**RECORDS FOR THIS TASK**.

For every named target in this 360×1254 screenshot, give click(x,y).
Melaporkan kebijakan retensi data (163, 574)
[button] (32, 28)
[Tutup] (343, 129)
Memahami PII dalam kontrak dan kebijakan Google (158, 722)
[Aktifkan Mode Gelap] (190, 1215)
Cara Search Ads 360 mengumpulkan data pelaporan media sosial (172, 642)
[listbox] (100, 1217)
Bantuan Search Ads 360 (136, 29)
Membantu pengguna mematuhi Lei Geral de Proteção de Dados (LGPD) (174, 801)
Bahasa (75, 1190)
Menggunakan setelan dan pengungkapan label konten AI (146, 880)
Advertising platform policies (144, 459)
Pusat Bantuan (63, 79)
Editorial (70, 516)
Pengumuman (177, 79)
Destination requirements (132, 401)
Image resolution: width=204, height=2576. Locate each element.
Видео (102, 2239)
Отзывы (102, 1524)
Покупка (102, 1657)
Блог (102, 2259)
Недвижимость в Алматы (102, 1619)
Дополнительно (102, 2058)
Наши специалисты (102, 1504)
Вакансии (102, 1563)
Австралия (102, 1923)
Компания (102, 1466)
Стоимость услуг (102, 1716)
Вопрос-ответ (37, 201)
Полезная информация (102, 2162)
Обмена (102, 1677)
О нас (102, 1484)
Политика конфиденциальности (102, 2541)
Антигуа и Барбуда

**EXERCISE INSTRUCTIONS**. The answer must hold only the lines from the first line of the data through the line bearing "Membantu pengguna mematuhi", returned exactly.

**SOLUTION**.
For every named target in this 360×1254 screenshot, give click(x,y).
Melaporkan kebijakan retensi data (163, 574)
[button] (32, 28)
[Tutup] (343, 129)
Memahami PII dalam kontrak dan kebijakan Google (158, 722)
[Aktifkan Mode Gelap] (190, 1215)
Cara Search Ads 360 mengumpulkan data pelaporan media sosial (172, 642)
[listbox] (100, 1217)
Bantuan Search Ads 360 (136, 29)
Membantu pengguna mematuhi Lei Geral de Proteção de Dados (LGPD) (174, 801)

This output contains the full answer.